第三十四案第十三章 一根綠色線頭
進來一個25歲左右的年輕女孩,她紅色波浪般的卷發,圓圓的眼睛,眸子又黑又亮。涵冰心想她一定戴了美瞳,否則眼珠怎麽會那麽黑?但無論戴了什麽吧,誰也不能忽視孫穎的美麗,她絕對是個美人胚子。她挽著智力慢慢地走進大廳,衝樓上喊道:“嫂子,我大哥回來了。”
黎豔輝急忙走出房間,跑步下去,奔著智力抱過去:“老天,你可回來了”
智力掙脫開孫穎,和黎豔輝緊緊相擁:“沒關係,我沒事,你沒事就好。”
顧不得眾人的圍觀,智力拉住自己的妻子,急急地往門外走去:“我們去外麵走走。”
當他們離開大家的視線之後,智力看看四周沒有別人然後開口說:“這個問題我必須問,你保證要如實告訴我,否則我就是被槍斃也是個冤死鬼。”

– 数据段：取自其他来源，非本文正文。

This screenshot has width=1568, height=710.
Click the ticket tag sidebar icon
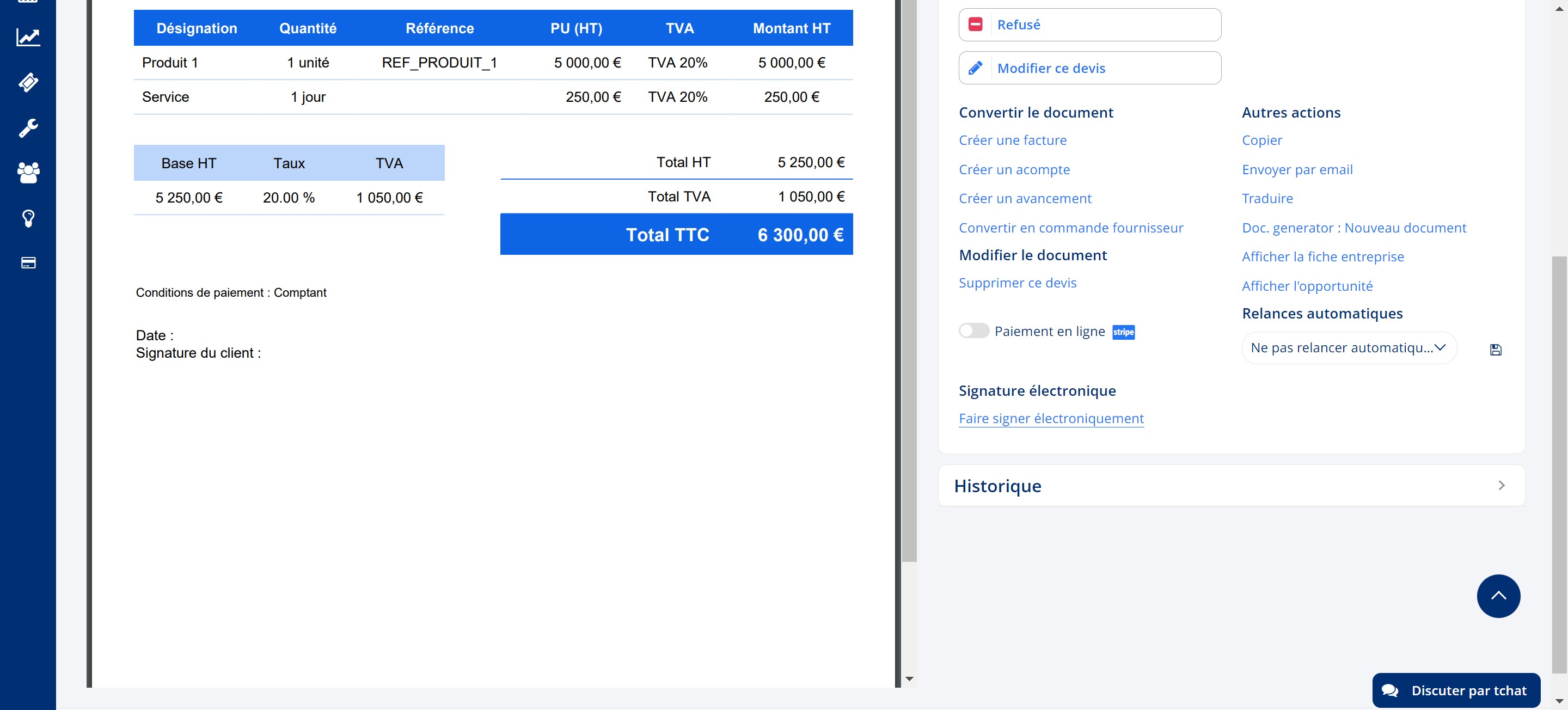point(28,82)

黎豔輝緊緊拉著他的手。很長時間,他們都沒有這樣執子之手了。多半時候,他們都在針鋒相對,冷嘲熱諷,互相刺激、互相猜疑。可是現在婆婆被殺了,丈夫差一點被當成凶手,她才知道原來自認為會永恒的一切都會在眼前破碎。此刻的她雖然還有些傲慢,但神態和口氣中已經柔和了許多,她盡量和氣地說:“你在說什麽?”
“2號晚上,我母親被殺的那天晚上,你去哪兒了?出事的時候,我從床上醒來,你沒有在房間。後來,你拖著沉睡不醒的孫穎突然出現在我們麵前。這幾天被關在狹小的空間,讓我有足夠的時間好好回想當天發生了什麽?在走廊上我沒有看到你,你老實告訴我,你當時是不是在孫穎的房間?你在那裏做什麽?難道你真的殺了”他痛苦而傷感地看著自己心愛的妻子。一臉誠摯。
“你在說什麽?”黎豔輝甩開了他的手,表情又回到了多日之前的冷漠狀態。
“我的意思是如果你殺死了我的母親,沒關係,你隻要告訴我就好。我不希望你連我都瞞著。你知道我為什麽對警察承認是我做的?我真擔心如果是你,那麽我寧願替你受。這樣,我死也心甘情願。”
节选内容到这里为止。